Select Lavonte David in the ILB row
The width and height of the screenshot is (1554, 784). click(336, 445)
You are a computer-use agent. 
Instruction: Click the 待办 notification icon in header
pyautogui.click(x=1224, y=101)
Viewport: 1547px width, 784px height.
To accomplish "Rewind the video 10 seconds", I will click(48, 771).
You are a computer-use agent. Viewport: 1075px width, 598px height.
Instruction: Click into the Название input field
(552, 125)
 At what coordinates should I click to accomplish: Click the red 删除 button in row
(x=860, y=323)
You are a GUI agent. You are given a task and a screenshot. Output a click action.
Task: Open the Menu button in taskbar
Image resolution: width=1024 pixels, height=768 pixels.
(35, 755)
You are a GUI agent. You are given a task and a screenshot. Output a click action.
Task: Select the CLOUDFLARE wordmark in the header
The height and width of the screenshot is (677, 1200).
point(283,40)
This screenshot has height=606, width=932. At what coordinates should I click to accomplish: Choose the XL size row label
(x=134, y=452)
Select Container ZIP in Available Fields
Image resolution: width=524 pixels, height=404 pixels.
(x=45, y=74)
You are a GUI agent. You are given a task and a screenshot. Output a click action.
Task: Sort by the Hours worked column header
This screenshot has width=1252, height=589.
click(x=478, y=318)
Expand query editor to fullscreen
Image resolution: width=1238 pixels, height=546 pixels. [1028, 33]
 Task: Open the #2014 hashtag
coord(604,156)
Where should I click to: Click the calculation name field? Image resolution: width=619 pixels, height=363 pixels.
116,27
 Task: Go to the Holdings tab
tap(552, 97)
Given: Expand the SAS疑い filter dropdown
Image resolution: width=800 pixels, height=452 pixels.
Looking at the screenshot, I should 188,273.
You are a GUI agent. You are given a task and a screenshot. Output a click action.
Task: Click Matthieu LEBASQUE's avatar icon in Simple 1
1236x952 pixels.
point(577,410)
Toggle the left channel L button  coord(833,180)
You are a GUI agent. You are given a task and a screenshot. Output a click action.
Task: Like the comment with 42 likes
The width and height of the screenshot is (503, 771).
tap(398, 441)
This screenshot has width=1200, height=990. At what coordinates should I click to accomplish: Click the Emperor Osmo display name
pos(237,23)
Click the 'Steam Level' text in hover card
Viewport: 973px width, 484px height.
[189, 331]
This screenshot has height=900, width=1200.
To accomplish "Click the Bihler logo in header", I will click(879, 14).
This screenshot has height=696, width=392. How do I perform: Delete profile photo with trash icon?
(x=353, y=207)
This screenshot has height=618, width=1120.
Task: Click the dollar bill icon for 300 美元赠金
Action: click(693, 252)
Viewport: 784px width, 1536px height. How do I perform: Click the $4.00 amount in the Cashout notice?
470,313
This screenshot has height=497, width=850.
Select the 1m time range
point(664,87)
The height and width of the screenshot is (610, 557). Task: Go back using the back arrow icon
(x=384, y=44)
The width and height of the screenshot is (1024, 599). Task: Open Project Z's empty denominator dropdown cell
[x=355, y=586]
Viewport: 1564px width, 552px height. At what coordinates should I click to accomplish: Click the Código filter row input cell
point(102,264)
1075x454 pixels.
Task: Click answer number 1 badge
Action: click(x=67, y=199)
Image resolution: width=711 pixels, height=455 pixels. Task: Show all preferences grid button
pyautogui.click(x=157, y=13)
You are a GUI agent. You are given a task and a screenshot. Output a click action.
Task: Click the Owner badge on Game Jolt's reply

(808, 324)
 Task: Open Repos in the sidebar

■ **Task instructions**
Take each line from the preceding material that contains "will" and copy it.

■ **Result**
To accomplish "Rewind the video 10 seconds", I will click(48, 771).
To accomplish "Click the Bihler logo in header", I will click(879, 14).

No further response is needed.